Doch er ersparte sich und anderen eine trockene Rede über die Vergangenheit. Stattdessen holte Blumenberg sich mit der Burhaverin Lena-Marie Sieghold und dem Abbehauser René Speckels Verstärkung aus den Reihen der jungen Boßler und erzählte in einem lockeren Interview von den Anfängen. Die Idee hinter dem Zeltlager sei gewesen, dass sich die Heimatsportler abseits von Wettkämpfen und Punktspielen treffen, Freundschaften finden und pflegen. Dabei sollte die Geselligkeit im Mittelpunkt stehen und der Kontakt zwischen den Generationen verbessert werden.

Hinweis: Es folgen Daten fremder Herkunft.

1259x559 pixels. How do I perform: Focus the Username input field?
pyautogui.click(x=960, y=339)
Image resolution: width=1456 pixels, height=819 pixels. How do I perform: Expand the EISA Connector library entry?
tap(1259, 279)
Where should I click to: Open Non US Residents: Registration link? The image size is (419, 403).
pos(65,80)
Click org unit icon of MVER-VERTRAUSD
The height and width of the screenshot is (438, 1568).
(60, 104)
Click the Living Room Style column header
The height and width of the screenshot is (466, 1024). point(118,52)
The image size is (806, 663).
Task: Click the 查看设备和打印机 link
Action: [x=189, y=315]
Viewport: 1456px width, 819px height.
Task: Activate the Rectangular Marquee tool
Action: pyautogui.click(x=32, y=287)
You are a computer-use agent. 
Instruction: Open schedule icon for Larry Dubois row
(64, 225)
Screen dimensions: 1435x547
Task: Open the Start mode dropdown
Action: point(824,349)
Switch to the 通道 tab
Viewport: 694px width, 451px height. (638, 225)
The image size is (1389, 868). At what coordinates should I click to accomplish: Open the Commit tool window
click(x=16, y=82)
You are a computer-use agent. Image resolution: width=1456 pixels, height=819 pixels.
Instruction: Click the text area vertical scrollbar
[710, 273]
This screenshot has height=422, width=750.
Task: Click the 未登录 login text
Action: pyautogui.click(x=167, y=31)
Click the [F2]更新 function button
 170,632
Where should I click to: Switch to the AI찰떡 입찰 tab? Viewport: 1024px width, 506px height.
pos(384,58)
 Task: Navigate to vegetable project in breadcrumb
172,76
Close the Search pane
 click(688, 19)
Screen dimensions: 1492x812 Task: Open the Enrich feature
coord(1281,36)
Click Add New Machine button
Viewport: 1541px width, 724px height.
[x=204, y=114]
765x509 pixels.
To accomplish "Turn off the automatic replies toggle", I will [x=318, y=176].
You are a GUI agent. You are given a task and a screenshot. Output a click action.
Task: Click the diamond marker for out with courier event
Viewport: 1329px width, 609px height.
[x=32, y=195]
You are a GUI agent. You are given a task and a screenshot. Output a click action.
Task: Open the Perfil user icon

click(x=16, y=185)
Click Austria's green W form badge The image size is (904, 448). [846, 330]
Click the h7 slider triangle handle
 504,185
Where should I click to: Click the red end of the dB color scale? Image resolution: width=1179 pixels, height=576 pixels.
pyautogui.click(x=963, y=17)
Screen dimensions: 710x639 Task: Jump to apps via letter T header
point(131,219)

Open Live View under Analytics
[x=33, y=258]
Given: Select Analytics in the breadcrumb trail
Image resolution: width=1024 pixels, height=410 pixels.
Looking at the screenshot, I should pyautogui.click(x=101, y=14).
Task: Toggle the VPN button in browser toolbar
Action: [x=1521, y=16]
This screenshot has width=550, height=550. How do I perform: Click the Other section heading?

Zunächst durften nur Jungen teilnehmen; sie schliefen in großen Bundeswehrzelten. Das erste Zeltlager hatte sogar ein gerichtliches Nachspiel. Einige Spitzbuben machten Ärger, so dass die Nachtwache in Person von Hans-Joachim Gebauer und Gustav Ottensmeier einschreiten musste. Es kam zu Handgreiflichkeiten zwischen den Beteiligten und sogar die Fäuste flogen, berichtete Blumenberg.

Bald aber wurden auch Mädchen ins Zeltlager eingeladen, und die Kinder schliefen in kleinen Zelten. So kehrte nachts mehr Ruhe ein. Die Zahl der Teilnehmer sei immer gestiegen. Vor zehn Jahren sei erstmals ein „Schnupper-Zelten“ für auch Nicht-Klootschießer angeboten worden. Davor lag die Zahl der Kinder bei 70. Seitdem gab es auch schon Zeltlager mit 170 Teilnehmern.

Dass viele Probleme bewältigt und auch spontane Lösungen gefunden werden mussten in den zurückliegenden 25 Jahren bewies auch eine weitere Anekdote: Weil die Betreuer den Grill mit zu viel Kohle angeheizt hatten, konnte niemand nahe genug herantreten, um die Steaks zu wenden. Kurzentschlossen wurden die Fleischstücke dann mit einer Plattschippe umgedreht.

Das Zeltlager habe sich gemausert in all den Jahren, lobte der Festredner. So seien mit viel Engagement und Spenden fünf große Zelte, vier Kühlschränke, 40 Sitzgarnituren und noch vieles mehr im Wert von mehreren zehntausend Euro angeschafft worden.

Aber das Rückgrat des Zeltlagers seien immer wieder die Betreuer gewesen, betonte Blumenberg. Vor allem Helga Cornelius und Frank Göcke-

meyer hätten als langjährige Lagerverantwortliche vieles geleistet. Und ihnen habe immer ein großer Stab Betreuer zur Seite gestanden. Die Organisation sei mit einem mittelständischen Unternehmen zu vergleichen. Vor eben dieser Leistung der Betreuer zog Rolf Blumenberg dann seinen Hut – es war eine „Melone“, ein grauer Bowler-Hut.